We experienced some issues relating to login behaviour on the 9th and 10th November 2020. This article details what happened and what steps were taken. We're really sorry for the trouble caused by this.
To keep everyone's login's secure at Accurx, we have a two phase process. Imagine 2 keys, the first key is used to check that you are you and should be using Accurx at all. But that first key is itself only able to be accessed by another key (a bit like storing your key for your safe inside a locked filing cabinet). To ensure an extra level of safety, these keys are rotated every 90 days, with overlap so no one gets logged out. However, a small part of the Accurx infrastructure didn’t use the two key process and just tried to use one key. In addition, last night the end of this 90 day period was reached. This meant that when we rotated our keys, the wrong process (1 key, not 2) was used. This led to people who were correctly logged in being logged out and their Accurx desktop stopped working.

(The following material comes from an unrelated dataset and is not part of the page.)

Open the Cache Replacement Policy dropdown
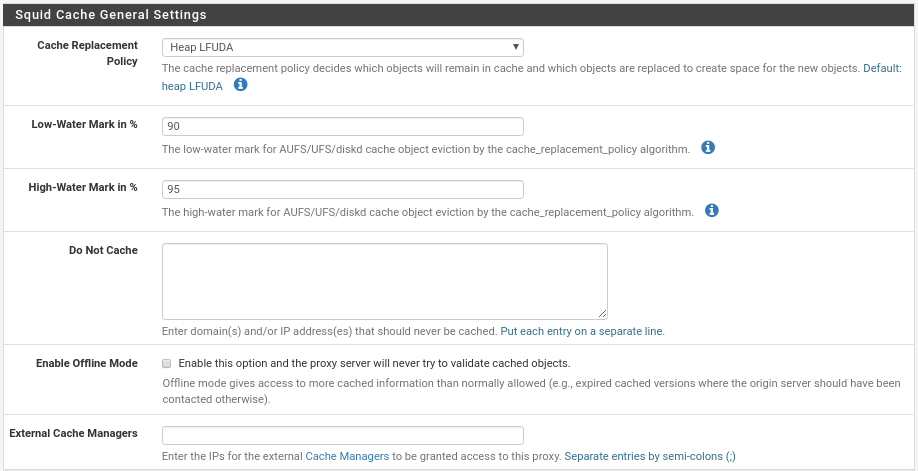point(342,47)
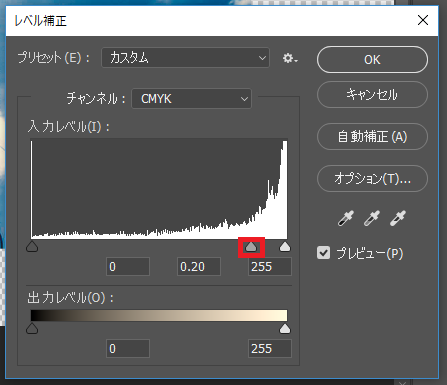The image size is (447, 385).
Task: Click the input midtone gray slider handle
Action: tap(251, 247)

Sadly, at the same time this morning, EMIS Web suffered an issue which masked this problem which meant we were slightly slower to act on this than we'd hope for.
None of this affected the security of our system, and we are putting in short term measures to ensure this problem can’t re-occur, with more medium term steps to isolate each piece of infrastructure so they cannot affect each other, period.
A similar issue reoccurred on the 10th November, caused by some legacy data which meant that some of our services had not updated to use the new keys. This meant that many users were regularly being logged out of their accounts and prompted to log in again.
Unfortunately, resolving this meant restarting various services, which added more disruption to the Accurx service.
What was our timeline and plan of attack?
09:15 First log messages indicating issues with our key
09:45 Users first start reporting issues, raised with engineering team
09:55 Restart Accurx server
10:15 Regenerate encryption keys
10:30 Re-release latest update and restart of Chain Server
10:50 Issue appears resolved
Around 23,000 of our users were affected by this outage, and were emailed later in the day to acknowledge and apologise for this issue.
07:50 Users report issues again relating to logging in
09:00 Regenerate encryption keys
09:30 Re-release Florey, Chain, Ticket servers to roll out new keys
10:15 Confirmed resolved
Around 21,000 found that they had to log in 3 times or more. Those users were followed up by email to acknowledge and apologise for this issue, again.
Our engineering team are working on a full RCA and report on this, and we are working on further improvements to avoid this happening in the future. We'll also be monitoring very closely over the next few days to catch any potential issues much more quickly.